___ STORED DATA ___
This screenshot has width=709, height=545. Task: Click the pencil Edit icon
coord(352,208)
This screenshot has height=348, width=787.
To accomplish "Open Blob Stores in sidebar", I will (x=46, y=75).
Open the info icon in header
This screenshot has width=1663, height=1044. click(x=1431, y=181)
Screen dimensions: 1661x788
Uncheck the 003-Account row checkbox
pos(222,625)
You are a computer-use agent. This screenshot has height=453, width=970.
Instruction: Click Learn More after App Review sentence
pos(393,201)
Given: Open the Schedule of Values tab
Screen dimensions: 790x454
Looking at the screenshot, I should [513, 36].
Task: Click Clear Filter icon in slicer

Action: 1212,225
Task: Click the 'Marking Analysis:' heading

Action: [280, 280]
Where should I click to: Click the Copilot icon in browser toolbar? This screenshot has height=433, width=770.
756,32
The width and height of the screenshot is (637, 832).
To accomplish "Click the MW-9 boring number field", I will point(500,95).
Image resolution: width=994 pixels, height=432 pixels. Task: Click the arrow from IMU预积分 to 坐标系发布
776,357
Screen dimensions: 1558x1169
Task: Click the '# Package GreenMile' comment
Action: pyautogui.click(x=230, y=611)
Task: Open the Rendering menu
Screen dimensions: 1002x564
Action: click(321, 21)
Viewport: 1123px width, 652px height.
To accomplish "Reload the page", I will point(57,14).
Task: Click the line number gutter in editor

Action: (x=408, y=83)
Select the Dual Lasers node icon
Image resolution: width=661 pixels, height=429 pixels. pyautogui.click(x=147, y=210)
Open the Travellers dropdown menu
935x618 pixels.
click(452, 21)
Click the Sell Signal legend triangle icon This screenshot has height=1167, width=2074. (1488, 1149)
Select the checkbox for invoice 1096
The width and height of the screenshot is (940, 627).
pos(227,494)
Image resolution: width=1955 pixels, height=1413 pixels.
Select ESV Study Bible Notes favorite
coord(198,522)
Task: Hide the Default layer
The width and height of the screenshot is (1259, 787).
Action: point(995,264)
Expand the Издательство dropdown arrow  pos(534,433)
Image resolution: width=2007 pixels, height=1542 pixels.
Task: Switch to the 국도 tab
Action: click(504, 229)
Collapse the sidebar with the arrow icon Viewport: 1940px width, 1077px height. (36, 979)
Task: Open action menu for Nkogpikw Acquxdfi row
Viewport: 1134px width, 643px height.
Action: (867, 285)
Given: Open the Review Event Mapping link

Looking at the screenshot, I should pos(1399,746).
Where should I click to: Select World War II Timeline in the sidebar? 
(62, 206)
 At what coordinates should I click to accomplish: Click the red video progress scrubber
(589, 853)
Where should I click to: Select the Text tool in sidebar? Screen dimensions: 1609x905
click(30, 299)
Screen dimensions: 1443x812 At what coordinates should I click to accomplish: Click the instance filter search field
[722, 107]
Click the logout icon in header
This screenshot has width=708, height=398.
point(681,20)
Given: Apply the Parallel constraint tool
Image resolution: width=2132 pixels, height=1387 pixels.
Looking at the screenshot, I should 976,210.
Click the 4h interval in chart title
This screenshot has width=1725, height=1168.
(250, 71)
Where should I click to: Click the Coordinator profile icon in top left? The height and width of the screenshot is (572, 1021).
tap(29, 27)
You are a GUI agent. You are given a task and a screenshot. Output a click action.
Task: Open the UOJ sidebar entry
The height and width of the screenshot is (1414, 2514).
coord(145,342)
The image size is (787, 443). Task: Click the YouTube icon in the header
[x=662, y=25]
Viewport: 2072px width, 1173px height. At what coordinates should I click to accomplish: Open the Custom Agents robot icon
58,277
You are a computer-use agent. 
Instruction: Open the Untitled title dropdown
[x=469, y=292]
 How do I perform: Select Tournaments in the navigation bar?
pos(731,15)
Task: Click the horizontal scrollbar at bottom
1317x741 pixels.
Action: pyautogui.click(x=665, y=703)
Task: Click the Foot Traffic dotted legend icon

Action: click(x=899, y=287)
___
• **EXERCISE**
Start with the line above that contains "Given: Open the Schedule of Values tab" and stop after the line that contains "Viewport: 1123px width, 652px height.". Output those lines exactly, and only those.

• **TASK SOLUTION**
Given: Open the Schedule of Values tab
Screen dimensions: 790x454
Looking at the screenshot, I should [513, 36].
Task: Click Clear Filter icon in slicer

Action: 1212,225
Task: Click the 'Marking Analysis:' heading

Action: [280, 280]
Where should I click to: Click the Copilot icon in browser toolbar? This screenshot has height=433, width=770.
756,32
The width and height of the screenshot is (637, 832).
To accomplish "Click the MW-9 boring number field", I will point(500,95).
Image resolution: width=994 pixels, height=432 pixels. Task: Click the arrow from IMU预积分 to 坐标系发布
776,357
Screen dimensions: 1558x1169
Task: Click the '# Package GreenMile' comment
Action: pyautogui.click(x=230, y=611)
Task: Open the Rendering menu
Screen dimensions: 1002x564
Action: click(321, 21)
Viewport: 1123px width, 652px height.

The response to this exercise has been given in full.